Answer:
To graph the position function f(t), velocity function v(t), and acceleration function a(t) for the given scenario, we'll start by calculating these functions using the given equation:
s(t) = 152t - 16t^2
To find the velocity function, we'll take the derivative of the position function with respect to time:
v(t) = ds(t)/dt = f'(t) = d/dt (152t - 16t^2)
Using the power rule of differentiation, we get:
v(t) = 152 - 32t
Next, to find the acceleration function, we'll take the derivative of the velocity function with respect to time:
a(t) = dv(t)/dt = f''(t) = d/dt (152 - 32t)

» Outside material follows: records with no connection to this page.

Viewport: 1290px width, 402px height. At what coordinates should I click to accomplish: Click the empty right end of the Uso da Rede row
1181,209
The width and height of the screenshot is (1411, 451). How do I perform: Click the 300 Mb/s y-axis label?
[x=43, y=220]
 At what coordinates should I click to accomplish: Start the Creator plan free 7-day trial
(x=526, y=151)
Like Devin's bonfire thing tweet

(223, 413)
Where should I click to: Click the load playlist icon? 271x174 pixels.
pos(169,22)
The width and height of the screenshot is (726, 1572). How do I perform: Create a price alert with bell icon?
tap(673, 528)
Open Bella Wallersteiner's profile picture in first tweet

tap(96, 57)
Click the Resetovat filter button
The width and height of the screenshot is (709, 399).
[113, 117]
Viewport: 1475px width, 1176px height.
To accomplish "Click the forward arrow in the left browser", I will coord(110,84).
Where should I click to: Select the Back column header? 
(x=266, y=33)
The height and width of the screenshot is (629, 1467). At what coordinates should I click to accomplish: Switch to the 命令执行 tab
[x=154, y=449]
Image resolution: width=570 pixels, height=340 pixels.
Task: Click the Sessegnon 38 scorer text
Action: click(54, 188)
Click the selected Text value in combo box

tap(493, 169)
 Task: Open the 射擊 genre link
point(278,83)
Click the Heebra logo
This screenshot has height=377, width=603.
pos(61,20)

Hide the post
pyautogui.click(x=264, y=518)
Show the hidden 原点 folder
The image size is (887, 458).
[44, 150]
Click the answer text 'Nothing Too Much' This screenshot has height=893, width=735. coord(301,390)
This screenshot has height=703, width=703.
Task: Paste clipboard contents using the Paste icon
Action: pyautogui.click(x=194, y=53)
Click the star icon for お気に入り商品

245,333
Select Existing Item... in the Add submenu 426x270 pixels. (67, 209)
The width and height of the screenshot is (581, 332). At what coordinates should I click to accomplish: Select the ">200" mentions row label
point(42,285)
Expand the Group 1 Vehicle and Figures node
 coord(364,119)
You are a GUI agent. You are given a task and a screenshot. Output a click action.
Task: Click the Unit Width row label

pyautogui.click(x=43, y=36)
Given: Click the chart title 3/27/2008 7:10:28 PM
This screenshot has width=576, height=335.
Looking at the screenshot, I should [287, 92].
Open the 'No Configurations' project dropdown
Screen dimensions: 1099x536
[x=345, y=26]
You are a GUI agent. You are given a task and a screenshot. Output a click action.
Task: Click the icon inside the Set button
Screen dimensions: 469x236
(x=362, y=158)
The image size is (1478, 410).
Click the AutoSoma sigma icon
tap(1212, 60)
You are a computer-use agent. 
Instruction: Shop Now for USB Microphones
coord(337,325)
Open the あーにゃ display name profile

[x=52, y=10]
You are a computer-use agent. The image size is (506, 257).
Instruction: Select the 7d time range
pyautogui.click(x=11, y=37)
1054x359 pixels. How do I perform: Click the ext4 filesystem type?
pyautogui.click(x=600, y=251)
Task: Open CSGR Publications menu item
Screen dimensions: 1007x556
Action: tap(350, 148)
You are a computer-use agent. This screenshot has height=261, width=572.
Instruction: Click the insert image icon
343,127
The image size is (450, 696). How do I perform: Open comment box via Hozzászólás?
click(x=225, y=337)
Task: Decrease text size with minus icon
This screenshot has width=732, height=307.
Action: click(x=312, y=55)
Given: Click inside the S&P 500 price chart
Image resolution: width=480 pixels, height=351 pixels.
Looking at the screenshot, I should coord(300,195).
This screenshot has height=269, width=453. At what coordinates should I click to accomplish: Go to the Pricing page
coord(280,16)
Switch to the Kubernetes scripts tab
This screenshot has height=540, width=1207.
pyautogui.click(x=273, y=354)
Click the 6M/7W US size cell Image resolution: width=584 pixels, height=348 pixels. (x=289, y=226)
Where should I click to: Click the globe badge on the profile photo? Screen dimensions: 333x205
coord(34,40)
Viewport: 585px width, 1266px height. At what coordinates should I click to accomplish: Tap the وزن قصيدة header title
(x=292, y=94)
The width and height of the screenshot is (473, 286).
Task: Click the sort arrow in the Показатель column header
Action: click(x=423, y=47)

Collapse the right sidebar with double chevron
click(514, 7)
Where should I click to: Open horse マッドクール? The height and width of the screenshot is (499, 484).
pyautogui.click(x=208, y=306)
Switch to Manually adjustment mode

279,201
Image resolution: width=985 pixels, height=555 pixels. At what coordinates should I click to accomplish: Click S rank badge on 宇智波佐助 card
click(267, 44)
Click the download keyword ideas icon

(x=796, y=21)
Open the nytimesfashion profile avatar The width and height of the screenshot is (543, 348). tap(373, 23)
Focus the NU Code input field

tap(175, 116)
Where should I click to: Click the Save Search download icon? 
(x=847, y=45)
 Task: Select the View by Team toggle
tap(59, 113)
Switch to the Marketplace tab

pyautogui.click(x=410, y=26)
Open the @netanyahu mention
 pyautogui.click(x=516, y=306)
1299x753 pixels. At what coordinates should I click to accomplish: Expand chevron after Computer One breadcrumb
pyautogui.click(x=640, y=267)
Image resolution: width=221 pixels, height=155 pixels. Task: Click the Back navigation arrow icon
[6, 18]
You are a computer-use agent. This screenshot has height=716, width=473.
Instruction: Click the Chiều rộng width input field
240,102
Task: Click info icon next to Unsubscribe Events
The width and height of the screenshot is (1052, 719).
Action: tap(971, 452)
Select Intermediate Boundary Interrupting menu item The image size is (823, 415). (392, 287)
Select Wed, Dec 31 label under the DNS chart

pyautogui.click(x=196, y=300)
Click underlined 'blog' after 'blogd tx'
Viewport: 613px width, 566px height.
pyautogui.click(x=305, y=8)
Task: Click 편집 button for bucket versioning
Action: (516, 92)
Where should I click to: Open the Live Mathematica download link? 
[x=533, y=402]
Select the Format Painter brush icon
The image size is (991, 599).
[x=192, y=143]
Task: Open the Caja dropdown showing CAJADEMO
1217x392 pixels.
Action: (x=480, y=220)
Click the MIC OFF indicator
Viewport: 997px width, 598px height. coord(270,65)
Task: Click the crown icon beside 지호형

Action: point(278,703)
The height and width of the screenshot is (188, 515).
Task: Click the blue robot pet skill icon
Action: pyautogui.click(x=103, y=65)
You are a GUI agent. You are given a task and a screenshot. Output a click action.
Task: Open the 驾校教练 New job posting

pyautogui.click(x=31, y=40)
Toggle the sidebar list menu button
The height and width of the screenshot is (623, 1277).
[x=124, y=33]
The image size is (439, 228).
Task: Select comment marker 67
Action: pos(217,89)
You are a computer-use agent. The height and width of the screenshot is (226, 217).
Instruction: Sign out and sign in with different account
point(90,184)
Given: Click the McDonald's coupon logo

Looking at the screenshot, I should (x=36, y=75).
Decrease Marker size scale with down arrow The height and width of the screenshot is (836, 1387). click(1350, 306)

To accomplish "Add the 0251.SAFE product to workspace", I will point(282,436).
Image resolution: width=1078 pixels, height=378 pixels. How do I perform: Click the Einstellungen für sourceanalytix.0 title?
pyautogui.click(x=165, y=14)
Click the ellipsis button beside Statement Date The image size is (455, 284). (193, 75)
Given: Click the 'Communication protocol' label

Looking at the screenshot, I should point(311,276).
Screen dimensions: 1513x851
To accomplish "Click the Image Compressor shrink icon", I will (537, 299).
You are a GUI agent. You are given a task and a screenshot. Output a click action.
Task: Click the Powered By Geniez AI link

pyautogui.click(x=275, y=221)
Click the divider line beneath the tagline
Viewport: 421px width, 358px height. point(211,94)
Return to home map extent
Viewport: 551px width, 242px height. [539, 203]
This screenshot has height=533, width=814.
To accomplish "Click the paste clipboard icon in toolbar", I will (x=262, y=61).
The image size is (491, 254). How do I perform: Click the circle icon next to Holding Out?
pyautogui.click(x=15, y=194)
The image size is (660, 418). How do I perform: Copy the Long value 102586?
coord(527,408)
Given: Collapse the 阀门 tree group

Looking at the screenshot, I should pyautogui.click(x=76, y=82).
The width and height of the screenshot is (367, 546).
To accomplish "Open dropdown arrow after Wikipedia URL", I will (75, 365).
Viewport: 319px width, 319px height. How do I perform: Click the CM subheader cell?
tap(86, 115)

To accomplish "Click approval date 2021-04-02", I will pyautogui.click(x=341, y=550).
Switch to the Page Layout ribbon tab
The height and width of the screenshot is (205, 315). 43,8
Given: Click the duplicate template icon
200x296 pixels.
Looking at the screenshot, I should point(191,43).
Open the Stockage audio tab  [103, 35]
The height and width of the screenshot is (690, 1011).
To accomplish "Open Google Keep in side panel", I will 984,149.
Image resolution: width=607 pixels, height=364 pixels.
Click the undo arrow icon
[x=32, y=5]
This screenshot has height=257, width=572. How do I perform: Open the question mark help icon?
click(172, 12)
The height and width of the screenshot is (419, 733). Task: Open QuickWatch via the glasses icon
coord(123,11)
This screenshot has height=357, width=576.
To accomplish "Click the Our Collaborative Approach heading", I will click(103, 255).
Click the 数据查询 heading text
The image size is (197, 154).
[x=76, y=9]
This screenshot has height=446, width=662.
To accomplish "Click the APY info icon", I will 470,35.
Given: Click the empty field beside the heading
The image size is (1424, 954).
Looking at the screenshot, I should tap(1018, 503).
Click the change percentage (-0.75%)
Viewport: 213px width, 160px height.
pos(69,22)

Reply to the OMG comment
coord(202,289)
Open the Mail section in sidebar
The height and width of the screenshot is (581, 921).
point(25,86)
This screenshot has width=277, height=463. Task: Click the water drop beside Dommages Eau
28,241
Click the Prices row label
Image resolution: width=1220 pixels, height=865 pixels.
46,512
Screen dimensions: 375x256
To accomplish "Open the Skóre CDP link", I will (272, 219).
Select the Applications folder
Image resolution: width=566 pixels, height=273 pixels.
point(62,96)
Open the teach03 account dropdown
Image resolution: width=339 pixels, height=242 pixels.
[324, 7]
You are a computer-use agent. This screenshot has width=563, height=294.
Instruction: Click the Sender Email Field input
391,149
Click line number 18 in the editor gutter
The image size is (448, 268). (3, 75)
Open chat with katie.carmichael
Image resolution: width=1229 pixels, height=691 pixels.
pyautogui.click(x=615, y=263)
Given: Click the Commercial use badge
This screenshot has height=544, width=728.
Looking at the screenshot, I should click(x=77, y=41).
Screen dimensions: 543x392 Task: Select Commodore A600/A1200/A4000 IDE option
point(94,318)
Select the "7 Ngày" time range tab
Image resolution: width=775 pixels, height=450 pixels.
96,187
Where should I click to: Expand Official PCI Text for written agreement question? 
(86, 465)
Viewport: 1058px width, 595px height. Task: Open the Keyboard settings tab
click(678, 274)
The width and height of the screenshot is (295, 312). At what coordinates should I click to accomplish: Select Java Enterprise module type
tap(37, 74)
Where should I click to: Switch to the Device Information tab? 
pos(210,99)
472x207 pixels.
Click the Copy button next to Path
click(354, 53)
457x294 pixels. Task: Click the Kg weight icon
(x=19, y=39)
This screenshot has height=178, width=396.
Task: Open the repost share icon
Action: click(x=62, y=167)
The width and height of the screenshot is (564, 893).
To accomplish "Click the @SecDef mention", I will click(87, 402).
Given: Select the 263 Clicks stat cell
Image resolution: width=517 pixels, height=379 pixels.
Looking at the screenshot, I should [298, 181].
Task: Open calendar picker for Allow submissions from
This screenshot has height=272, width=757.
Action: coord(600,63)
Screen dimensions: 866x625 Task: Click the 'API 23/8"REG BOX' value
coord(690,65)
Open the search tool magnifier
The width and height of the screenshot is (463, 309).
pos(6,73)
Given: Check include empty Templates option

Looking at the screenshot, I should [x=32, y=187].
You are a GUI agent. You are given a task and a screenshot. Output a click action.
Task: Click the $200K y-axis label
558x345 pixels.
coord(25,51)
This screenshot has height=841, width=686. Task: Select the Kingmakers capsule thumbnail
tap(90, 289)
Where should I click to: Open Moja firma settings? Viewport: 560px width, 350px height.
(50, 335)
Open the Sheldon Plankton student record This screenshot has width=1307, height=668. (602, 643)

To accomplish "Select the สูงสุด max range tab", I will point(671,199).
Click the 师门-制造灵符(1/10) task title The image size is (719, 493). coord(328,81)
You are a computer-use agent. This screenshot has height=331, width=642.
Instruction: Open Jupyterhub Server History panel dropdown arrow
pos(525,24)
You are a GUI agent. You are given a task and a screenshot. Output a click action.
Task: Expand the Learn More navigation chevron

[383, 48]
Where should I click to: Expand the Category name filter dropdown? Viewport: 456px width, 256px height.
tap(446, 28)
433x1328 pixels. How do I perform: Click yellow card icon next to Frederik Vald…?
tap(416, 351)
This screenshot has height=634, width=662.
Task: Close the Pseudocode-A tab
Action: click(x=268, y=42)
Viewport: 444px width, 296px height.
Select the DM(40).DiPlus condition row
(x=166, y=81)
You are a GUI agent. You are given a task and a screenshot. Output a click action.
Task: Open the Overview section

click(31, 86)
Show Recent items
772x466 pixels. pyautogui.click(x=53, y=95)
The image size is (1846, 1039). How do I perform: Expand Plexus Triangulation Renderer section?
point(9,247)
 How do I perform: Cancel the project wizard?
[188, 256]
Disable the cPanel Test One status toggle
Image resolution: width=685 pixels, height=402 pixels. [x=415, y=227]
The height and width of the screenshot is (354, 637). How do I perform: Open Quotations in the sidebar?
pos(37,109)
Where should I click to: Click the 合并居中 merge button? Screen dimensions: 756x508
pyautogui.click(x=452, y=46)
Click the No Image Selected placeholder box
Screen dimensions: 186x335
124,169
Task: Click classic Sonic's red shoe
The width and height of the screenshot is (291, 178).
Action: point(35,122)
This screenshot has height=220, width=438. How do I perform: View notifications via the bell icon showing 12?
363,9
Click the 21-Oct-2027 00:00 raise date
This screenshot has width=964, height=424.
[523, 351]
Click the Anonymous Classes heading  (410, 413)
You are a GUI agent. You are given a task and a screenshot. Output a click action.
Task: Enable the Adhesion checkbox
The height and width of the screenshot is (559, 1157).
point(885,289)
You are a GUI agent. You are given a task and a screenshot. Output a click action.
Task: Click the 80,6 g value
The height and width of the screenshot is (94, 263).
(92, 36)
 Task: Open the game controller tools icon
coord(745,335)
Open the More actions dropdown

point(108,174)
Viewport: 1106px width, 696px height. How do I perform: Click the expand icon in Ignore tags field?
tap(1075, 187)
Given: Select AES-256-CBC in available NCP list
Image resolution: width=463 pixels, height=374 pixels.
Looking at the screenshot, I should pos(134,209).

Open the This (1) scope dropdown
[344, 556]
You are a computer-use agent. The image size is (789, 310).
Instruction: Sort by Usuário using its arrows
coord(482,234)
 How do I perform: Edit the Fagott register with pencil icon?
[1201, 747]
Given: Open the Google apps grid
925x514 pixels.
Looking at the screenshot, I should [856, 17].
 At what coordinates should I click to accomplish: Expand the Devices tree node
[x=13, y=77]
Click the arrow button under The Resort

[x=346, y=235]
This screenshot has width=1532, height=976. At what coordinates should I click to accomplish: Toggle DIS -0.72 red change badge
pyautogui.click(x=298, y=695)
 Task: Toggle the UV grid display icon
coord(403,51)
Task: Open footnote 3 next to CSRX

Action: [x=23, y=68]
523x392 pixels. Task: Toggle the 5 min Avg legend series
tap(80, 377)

Since the derivative of a constant is zero, the acceleration function simplifies to:
a(t) = -32
Now that we have the position function f(t), velocity function v(t), and acceleration function a(t), we can plot their graphs.
(a) Graph of f(t) = 152t - 16t^2:
The graph of f(t) will be a downward-opening parabola with a maximum point. Since the range is restricted to 0 ≤ t ≤ 9.5, the graph will be limited within that range.
(b) Graph of v(t) = 152 - 32t:
The graph of v(t) will be a linear function with a negative slope of -32. It will start with a positive velocity and decrease linearly until it reaches zero at t = 4.75 (half of the time interval), and then it will continue to decrease with negative velocity.
(c) Graph of a(t) = -32:
The graph of a(t) will be a horizontal line at -32, indicating a constant acceleration of -32 ft/s^2.
(d) To complete the statement (e), please provide the specific parts that need to be completed.
(e) Statement incomplete. Please provide the specific parts that need to be completed.
(f) Statement incomplete. Please provide the specific parts that need to be completed.